Which highlight in your career that have come to past would you say you are personally proud of, and which even the people back in Malaysia can be proud of?
I would have to say getting the role in The Originals, in which I played Ivy, a witch and Oracle, in the fifth and final season of the series. Technically, it was my first television series role, so it was a really big thing to me when I got it – everything that I have worked for and fought for was finally acknowledged. It was the first time on a TV set as well, a first for me to learn about how to work in this medium, since I come from a theatre background.

It was the dawn of a new era for Malaysia during the General Elections back in May.
As a Malaysian residing overseas, how do you think this “New Malaysia” affects you as a Malaysian, and in your career?
I definitely feel more pride than I have before. I’ve always been happy to call Malaysia my home, and it was beautiful to see Malaysians take part in this election, and that we could all come together and make a change that was necessary. Seeing people waking up early, lining up in the hot sun and travelling far just to have a say in the country’s future… I’ve always been proud to be a Malaysian, and will always be too, but I was definitely prouder to be one that day.

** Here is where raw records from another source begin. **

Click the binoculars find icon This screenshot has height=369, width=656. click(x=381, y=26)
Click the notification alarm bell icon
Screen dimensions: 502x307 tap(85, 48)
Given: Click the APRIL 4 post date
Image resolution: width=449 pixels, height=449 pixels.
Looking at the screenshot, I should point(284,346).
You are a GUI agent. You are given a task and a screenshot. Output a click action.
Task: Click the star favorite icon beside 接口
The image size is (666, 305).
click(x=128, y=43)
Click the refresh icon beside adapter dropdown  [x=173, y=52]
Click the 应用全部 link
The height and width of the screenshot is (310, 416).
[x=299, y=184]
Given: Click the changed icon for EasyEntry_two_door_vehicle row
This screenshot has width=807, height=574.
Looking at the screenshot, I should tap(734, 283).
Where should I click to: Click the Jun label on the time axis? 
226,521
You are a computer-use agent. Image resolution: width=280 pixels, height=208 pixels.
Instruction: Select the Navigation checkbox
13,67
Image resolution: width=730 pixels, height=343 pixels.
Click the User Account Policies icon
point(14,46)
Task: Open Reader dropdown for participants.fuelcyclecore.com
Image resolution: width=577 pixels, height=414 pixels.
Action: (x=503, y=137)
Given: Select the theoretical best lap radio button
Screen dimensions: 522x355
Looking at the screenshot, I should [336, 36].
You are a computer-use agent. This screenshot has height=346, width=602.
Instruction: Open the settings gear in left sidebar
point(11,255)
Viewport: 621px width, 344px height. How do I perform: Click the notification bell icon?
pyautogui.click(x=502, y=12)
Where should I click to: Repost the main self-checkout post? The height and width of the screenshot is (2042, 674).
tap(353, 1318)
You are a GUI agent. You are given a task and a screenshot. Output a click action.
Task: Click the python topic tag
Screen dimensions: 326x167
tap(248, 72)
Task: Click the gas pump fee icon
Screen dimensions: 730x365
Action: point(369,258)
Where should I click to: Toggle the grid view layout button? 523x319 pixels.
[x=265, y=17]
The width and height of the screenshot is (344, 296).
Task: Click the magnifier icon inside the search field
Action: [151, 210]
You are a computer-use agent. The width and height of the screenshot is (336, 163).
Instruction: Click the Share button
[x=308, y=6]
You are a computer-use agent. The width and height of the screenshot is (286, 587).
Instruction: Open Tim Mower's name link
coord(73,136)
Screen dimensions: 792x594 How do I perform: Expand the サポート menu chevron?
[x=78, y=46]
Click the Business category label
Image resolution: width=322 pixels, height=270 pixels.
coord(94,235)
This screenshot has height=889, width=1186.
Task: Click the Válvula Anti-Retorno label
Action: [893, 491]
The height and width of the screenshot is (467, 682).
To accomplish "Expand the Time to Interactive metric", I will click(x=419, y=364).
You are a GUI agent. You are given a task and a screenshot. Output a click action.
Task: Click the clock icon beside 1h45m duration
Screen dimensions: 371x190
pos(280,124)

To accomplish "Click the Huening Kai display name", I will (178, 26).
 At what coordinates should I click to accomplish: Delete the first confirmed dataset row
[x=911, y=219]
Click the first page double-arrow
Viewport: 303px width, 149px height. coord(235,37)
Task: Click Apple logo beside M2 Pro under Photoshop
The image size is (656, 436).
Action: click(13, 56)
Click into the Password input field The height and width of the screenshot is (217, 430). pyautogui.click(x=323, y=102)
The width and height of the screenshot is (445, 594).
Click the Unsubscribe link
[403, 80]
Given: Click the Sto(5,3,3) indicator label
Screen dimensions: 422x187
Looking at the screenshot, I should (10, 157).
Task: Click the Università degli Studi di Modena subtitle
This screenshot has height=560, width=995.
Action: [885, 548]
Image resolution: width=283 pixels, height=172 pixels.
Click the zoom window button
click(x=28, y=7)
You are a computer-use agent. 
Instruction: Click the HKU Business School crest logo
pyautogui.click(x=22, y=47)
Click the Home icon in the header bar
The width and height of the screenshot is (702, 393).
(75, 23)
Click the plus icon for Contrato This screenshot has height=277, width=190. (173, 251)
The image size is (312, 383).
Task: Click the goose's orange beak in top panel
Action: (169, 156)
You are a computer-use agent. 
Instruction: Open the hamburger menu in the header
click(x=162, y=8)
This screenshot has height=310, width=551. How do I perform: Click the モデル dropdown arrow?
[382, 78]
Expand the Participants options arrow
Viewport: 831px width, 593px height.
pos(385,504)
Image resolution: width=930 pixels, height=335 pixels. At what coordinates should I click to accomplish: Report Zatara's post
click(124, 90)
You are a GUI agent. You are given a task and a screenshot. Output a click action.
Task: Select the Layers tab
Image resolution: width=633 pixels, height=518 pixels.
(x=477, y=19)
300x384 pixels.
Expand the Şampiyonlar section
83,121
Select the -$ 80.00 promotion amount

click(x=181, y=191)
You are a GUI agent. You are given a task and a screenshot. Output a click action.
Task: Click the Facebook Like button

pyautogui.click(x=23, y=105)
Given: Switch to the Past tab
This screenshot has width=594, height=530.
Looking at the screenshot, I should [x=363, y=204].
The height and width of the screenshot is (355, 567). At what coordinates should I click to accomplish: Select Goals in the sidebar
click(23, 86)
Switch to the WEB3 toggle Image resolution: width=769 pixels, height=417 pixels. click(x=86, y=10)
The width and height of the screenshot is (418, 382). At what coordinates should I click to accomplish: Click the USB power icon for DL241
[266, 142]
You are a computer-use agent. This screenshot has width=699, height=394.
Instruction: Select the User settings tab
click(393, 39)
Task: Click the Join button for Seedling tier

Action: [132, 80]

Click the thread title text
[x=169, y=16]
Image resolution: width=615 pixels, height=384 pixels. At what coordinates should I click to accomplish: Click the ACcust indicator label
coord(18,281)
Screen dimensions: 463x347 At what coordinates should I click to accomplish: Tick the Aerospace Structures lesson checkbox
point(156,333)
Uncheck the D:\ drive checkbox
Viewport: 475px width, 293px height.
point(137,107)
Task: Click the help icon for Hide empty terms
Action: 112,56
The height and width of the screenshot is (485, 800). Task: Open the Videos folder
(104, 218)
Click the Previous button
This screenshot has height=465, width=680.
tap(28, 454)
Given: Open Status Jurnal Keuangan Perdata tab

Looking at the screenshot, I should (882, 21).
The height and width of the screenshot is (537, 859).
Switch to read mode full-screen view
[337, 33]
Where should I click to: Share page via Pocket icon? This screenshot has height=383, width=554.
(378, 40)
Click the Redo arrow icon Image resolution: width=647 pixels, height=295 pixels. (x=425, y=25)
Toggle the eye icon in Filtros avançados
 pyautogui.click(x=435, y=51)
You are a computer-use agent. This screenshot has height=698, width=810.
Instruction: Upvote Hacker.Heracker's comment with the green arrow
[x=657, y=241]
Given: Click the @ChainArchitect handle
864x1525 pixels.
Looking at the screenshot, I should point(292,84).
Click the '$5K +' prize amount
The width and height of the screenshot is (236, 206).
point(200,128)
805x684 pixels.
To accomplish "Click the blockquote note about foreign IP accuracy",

What are your personal hopes and dreams for “New Malaysia” in the coming days, months, or even years?
I’m hoping that we can keep one another in check more: call things out that are wrong and unfair, and do what is best for everyone in the country. Perhaps, more investment in the education system, as well as the humanities and arts. Hopefully, this will be a start that leads to equality for all Malaysians.

Read also: Locals Gone Global: Rendra Zawawi, Shanon Shah, Yuna


Actor/TV Host

Photo credit: Andrew Loh


What are the acting projects you are currently working on?
So far, I have finished shooting two drama series this year: Secret Lover, which is already to watch in its entirety on the Choco TV app, as well as the China-based drama Love Protector, which we have spent two months on set filming in Taiwan. I have one more drama lined up for the year, which I am in the midst of shooting now in Beijing.

What would you say was your greatest achievement by far that you are personally proud of?
It would have to be the biggest drama project I was a part of last year, The Death book of the Xi Xia Dynasty. I had the privilege to work alongside renowned Chinese actors like Jiro Wang, Jia Qing and Ares Wu, on this big budget series which grosses at more than RMB200 million! It is said to be akin to a China version of Indiana Jones, as the show explores the ancient city of the Western Xia Empire, with all sorts of archaeological adventures and mysteries.

It was the dawn of a new era for Malaysia during the General Elections back in May.
Personally, how has things changed for you where you are, after hearing the news?
It did strike a chord in me to hear that close to 12 million voters (out of the 14 million eligible to vote) make the effort to come out and vote on Election Day; personally, I flew back home to vote, before flying back out to Taiwan again on the same day due to a shooting in progress!

It goes to show that the Malaysians do care about our own country, and we do believe that Malaysia deserves a change. It may be something as small as the 0% rate in GST, or new ministers heading the governmental departments, but I do believe that we are on our way to a better future if we keep on the right path of doing the right things for the country.

As a Malaysian residing overseas, how do you think this “New Malaysia” affects you as a Malaysian, and in your career?
Most of the investments that go into the entertainment industry comes from big business corporations. Thus, I do hope that as our country’s economy thrives for the better, it can also mean more opportunities for me to work on locally produced films back home. Personally, if I were to choose between an acting project based in China and in Malaysia, I’d choose the latter, despite the vast financial differences. Malaysia is my home, it’s a place I grew up in, and I will always feel indebted to do my best in my career that can garner a positive reflection back to the country as a whole.